Exact copies of the records below are needed, free of pictures.
*** Available data ***
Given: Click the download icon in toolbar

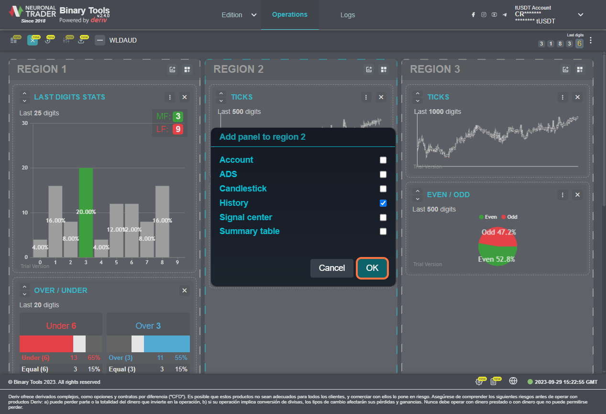Looking at the screenshot, I should point(81,41).
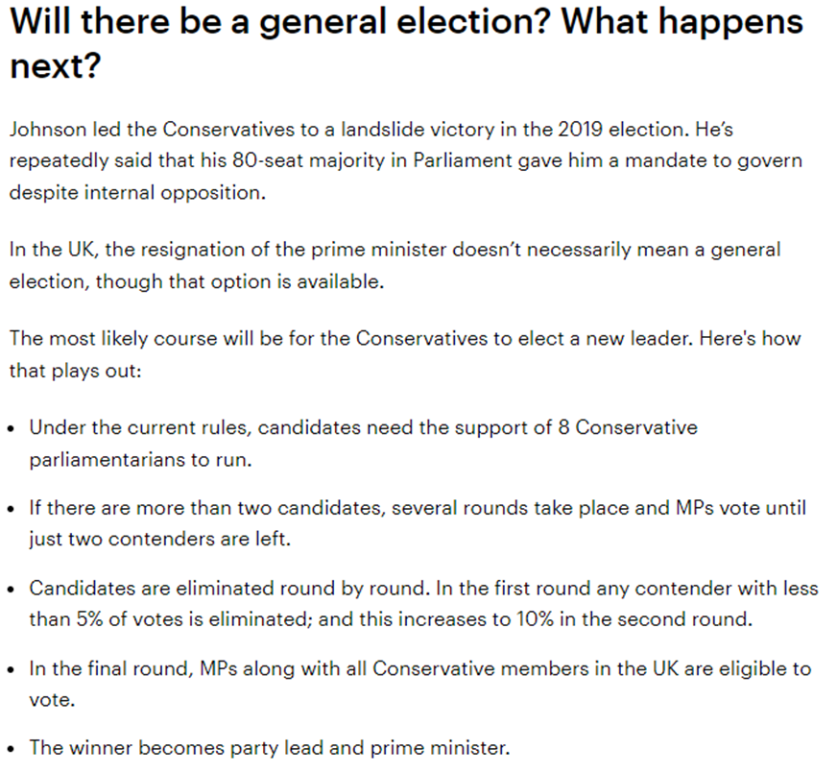Click the bullet dot before "The winner becomes"
Image resolution: width=837 pixels, height=773 pixels.
(x=11, y=749)
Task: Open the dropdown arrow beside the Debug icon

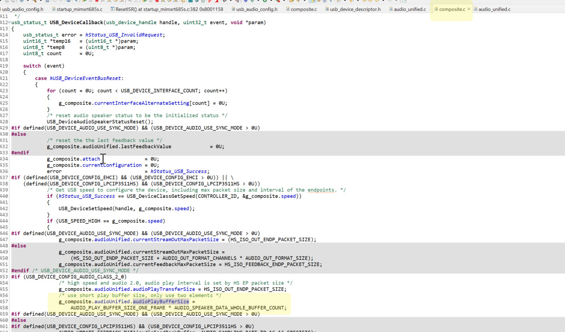Action: [x=259, y=2]
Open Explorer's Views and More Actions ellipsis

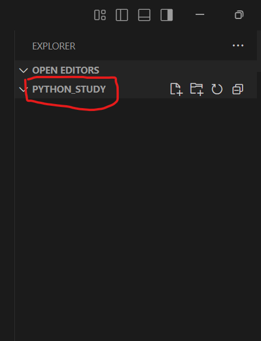[238, 45]
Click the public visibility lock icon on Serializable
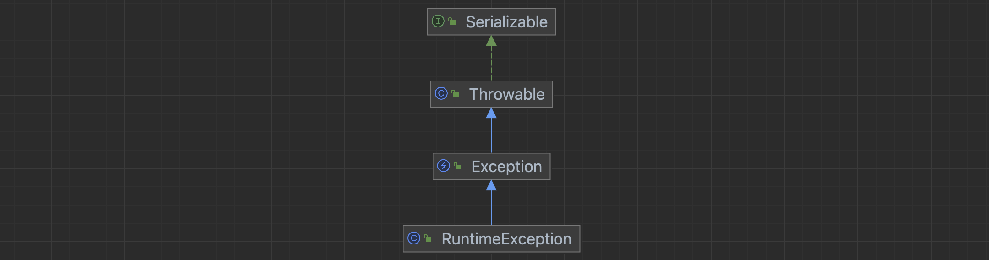The image size is (989, 260). [x=452, y=21]
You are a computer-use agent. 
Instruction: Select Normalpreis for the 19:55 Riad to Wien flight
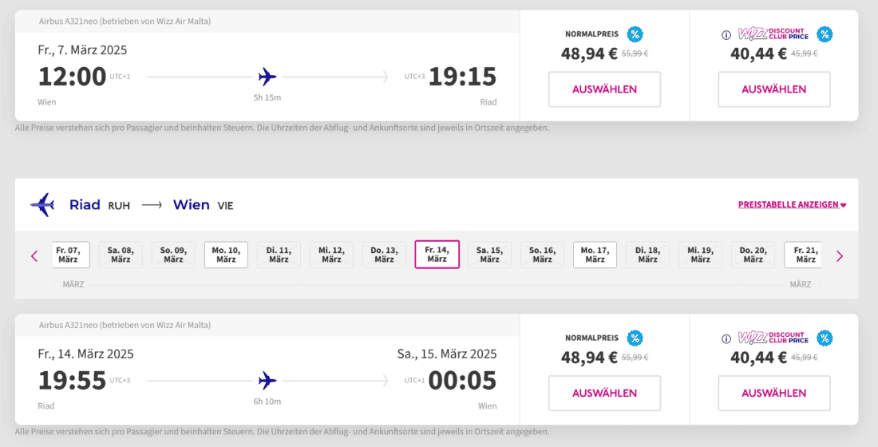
*** End of Available data ***
Reply:
Given: Click the download icon in toolbar

Looking at the screenshot, I should point(81,41).
Click the bullet dot before "The winner becomes"
Image resolution: width=837 pixels, height=773 pixels.
(x=11, y=749)
Task: Open the dropdown arrow beside the Debug icon

Action: [x=259, y=2]
Open Explorer's Views and More Actions ellipsis

[238, 45]
Click the public visibility lock icon on Serializable
The image size is (989, 260). [x=452, y=21]
You are a computer-use agent. 
Instruction: Select Normalpreis for the 19:55 Riad to Wien flight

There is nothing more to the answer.